The sponge lobby 

If this is truly a country in which the majority of citizens feel threatened or offended by an animated sponge that wears square pants and may be gay, then I’m ready to head to Zihuatanejo and set up shop on the beach as an expatriate T-shirt, fish taco and Vioxx vendor, waiting patiently to discover the image of a crucified Mel Gibson on a tortilla, sell it on eBay, and retire.

If you’re one of that supposed moral majority who blanches at even the thought of Sponge Bob recruiting impressionable young sponges into a homosexual lifestyle, let me calm your fears and settle the whole controversy: Sponges are hermaphrodites. Biologically, they can’t be gay. They can admire the ass on — and buy cosmopolitans for — any sponge they want, have twice the chances of going home with a cute poriferum, and choose whichever set of sex organs they need to keep it straight. Of course, if they strike out, they can always go home alone, fertilize their own eggs and produce little larvae with their own doubled chance of getting action on a Saturday night.

Ah, but I may just have neutered my own argument in trying to calm the anti-gay sponge lobby. I can hear those aggressively righteous wheels turning in sanctified brains all over the country. Sponge Bob is a, uh, a morphadite! This could mean he’s promoting auto-eroticism behind the thin facade of entertaining a nation’s children, yes?
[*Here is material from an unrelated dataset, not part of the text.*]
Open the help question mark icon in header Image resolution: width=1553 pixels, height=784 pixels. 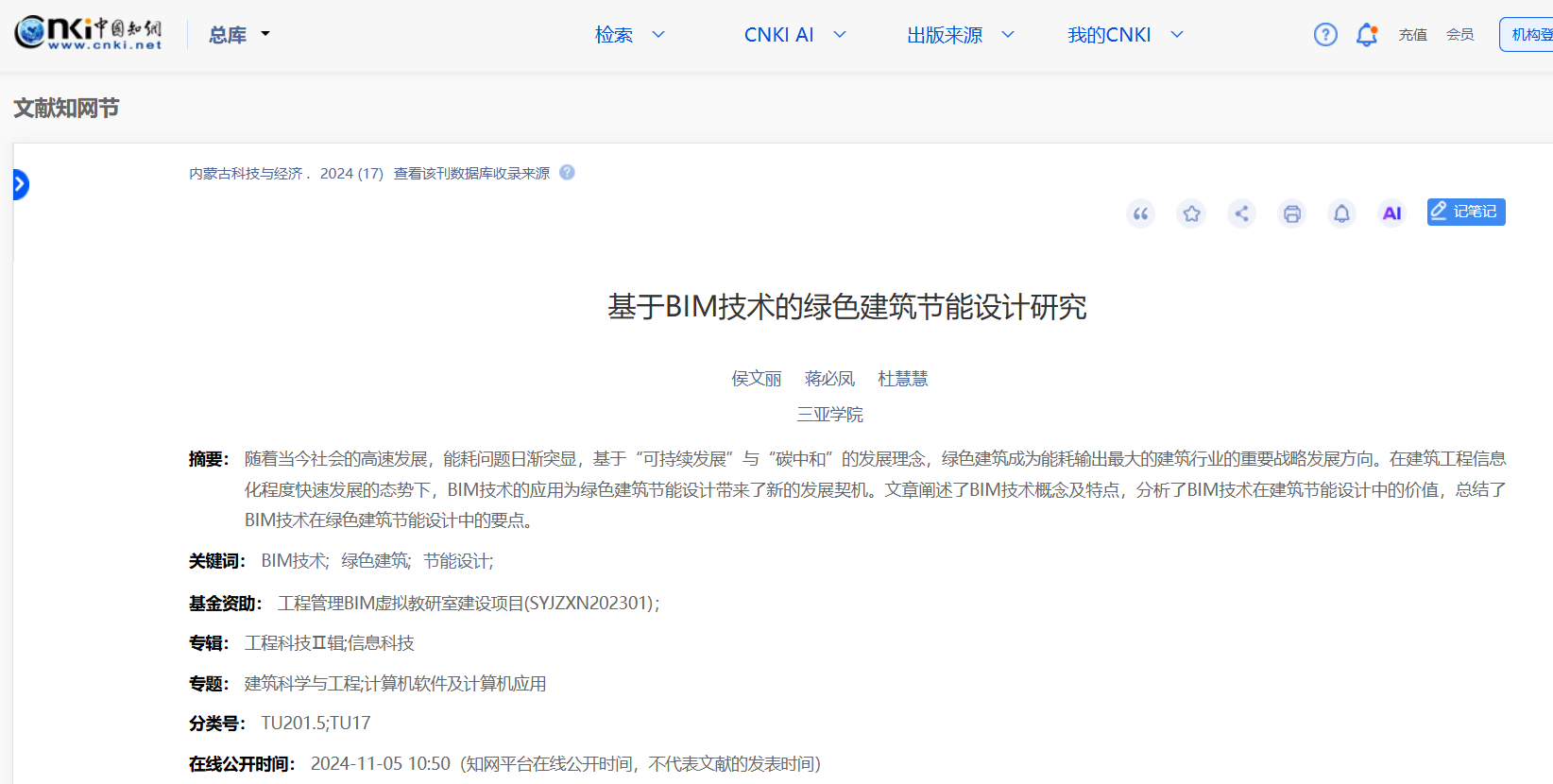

Well, you don’t have to think long to reach the logical conclusion: If Sponge Bob Square Pants recruits enough of our children, next thing you know they’ll be staying home, hiding in their rooms and going at themselves in a sweat-soaked frenzy, innocently thinking they, too, have both sets of sex organs. Our reproduction rates will dive and America will lose its place as a world power while our children live to shop at Banana Republic or L.L. Bean, and either stop shaving their body hair, or have their under brows waxed, each according to his or her wont.

I actually heard a middle-aged voter say essentially the same thing during the last election campaign when asked why she was in favor of banning gay marriages. And now she, and presumably enough like-minded people to win or steal a second term for our latter-day Burning Bush, set the standard for decency in our United States.
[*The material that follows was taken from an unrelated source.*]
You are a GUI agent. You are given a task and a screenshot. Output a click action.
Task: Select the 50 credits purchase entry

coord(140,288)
But to really take off, they needed a symbol for their standard, and they latched on to Janet Jackson’s boob.

Never mind that virtually every one of the 240,000 complaints filed with the Federal Communications Commission the year before came from a single source, the previously impotent (sexually conflicted?) Parents Television Council. In reporting this, online industry journal Mediaweek quoted the PTC’s annual report in which it boasted about “cutting-edge technology” allowing members to file a complaint with the FCC, the networks and program sponsors with a simple click of the bitch-button.

It also cited the FCC’s own findings that a proposed $1.2 million in fines against the Fox show Married by America resulted from 90 complaints by 23 individuals, all but four of the beefs identical, and only one from someone who had actually watched the allegedly offensive program. This, from an estimated viewership of more than 5 million households.

At a time when the free marketplace of ideas promised by American democracy is being controlled by fewer and fewer voices in the ongoing consolidation of corporate media giants, this should throw more than one knot into all of our colons.

I know I’m taking a chance in writing that. Someone may think using the word “colon” is an endorsement of gay sex, gather up six friends and boycott drug-free urine advertisers, life-blood of this newspaper.